Sobre las 14 h del día 30, y mientras ya se combatía en los aledaños del Reichstag, Hitler comió a solas con sus secretarias y cocinera. Luego, tras despedirse de sus más íntimos colaboradores, se encerró con su esposa en su habitación. A las 15.30 se oyó una detonación y, tras un breve silencio, ambos cuerpos fueron hallados sin vida. Él se había disparado, y posiblemente había ingerido una cápsula de ácido prúsico al mismo tiempo; para ella había bastado con el veneno. Ambos cadáveres serían trasladados al exterior del recinto e incinerados, siguiendo sus previas instrucciones. Afuera la lucha seguía, y mientras el general Krebs intentaba una rendición honorable ante su homólogo soviético Vasili Chuikov, Weidling llegaba al convencimiento de que el combate debía cesar.

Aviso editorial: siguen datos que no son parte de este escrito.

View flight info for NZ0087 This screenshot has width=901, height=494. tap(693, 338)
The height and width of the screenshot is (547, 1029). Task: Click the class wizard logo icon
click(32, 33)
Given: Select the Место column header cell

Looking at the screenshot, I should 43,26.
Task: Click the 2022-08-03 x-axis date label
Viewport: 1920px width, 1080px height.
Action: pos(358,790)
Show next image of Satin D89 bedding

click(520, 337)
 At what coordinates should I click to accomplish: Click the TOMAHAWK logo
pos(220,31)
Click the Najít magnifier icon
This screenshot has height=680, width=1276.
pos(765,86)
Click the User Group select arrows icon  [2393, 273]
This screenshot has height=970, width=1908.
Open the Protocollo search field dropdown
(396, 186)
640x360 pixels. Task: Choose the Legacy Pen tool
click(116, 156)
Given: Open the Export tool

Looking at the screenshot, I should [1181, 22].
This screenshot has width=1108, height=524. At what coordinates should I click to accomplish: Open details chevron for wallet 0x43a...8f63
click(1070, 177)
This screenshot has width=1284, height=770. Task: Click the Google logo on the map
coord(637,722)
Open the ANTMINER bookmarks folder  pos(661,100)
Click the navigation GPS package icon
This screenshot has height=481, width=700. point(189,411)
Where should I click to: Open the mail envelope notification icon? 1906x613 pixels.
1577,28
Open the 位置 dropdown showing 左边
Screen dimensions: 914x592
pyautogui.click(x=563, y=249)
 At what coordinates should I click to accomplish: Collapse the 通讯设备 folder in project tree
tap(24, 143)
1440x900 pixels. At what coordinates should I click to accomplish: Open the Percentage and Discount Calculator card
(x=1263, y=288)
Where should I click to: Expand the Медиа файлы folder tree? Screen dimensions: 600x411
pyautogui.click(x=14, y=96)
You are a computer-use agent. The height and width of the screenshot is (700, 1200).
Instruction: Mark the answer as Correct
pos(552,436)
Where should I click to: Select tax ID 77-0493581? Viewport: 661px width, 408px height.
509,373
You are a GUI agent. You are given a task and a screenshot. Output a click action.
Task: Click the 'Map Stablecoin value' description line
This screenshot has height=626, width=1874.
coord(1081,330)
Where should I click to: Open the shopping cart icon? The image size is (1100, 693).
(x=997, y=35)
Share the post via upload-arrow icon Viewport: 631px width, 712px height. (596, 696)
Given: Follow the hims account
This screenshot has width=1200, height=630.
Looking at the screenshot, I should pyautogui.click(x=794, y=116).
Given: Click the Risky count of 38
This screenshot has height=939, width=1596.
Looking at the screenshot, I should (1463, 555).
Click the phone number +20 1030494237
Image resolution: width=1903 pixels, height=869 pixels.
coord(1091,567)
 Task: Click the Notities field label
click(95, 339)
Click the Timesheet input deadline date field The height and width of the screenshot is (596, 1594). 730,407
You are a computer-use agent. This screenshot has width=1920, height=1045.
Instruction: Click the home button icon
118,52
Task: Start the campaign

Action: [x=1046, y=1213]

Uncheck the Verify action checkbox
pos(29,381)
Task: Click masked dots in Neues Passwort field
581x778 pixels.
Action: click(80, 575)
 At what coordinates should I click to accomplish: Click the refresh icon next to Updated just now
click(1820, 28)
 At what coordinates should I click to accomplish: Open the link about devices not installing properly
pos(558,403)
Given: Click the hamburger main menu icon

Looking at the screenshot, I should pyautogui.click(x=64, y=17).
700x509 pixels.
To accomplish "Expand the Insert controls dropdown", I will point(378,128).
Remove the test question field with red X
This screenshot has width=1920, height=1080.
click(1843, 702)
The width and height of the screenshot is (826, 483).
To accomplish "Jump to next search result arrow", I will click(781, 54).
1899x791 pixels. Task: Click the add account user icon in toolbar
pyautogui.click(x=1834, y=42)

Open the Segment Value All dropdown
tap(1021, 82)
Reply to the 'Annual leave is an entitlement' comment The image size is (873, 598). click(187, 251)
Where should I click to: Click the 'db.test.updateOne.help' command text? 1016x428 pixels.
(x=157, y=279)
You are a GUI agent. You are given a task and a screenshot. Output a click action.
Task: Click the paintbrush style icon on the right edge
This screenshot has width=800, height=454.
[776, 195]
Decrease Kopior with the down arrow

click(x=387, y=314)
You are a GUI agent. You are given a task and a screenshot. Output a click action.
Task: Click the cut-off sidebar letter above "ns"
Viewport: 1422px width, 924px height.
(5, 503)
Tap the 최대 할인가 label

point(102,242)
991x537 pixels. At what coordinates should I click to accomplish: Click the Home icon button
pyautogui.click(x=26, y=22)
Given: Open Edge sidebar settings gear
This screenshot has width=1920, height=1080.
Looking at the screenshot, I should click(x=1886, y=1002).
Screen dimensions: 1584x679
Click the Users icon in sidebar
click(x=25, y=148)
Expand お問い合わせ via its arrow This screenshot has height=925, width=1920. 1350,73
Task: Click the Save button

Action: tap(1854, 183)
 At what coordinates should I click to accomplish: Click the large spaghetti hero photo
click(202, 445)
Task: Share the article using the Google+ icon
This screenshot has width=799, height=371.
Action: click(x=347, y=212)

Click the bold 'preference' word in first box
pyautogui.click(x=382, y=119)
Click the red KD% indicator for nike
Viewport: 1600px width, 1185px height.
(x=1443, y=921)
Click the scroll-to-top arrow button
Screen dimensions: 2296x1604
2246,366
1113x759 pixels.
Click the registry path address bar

El 1 de mayo, Dönitz constituyó un gobierno en el que no solo no incluyó a ningún nacionalsocialista notorio, sino que algunos, como Himmler, fueron destituidos. Esperaba que ello le permitiese un más fácil trato con los aliados. Al día siguiente, sobre las 9 de la mañana, y tras haber envenenado a sus seis hijos, el matrimonio Goebbels acababa con su vida, y quienes estaban aún en el búnker buscaron su propia salvación en pequeños grupos, en uno de los cuales se hallaba Bormann, que moriría en el intento. Los combates continuaron un día más, pero todo fue en vano. Tras la rendición de la Wehrmacht, el propio Dönitz y los miembros de su gobierno fueron detenidos por los británicos en Mürwick. El telón había caído sobre el Tercer Reich.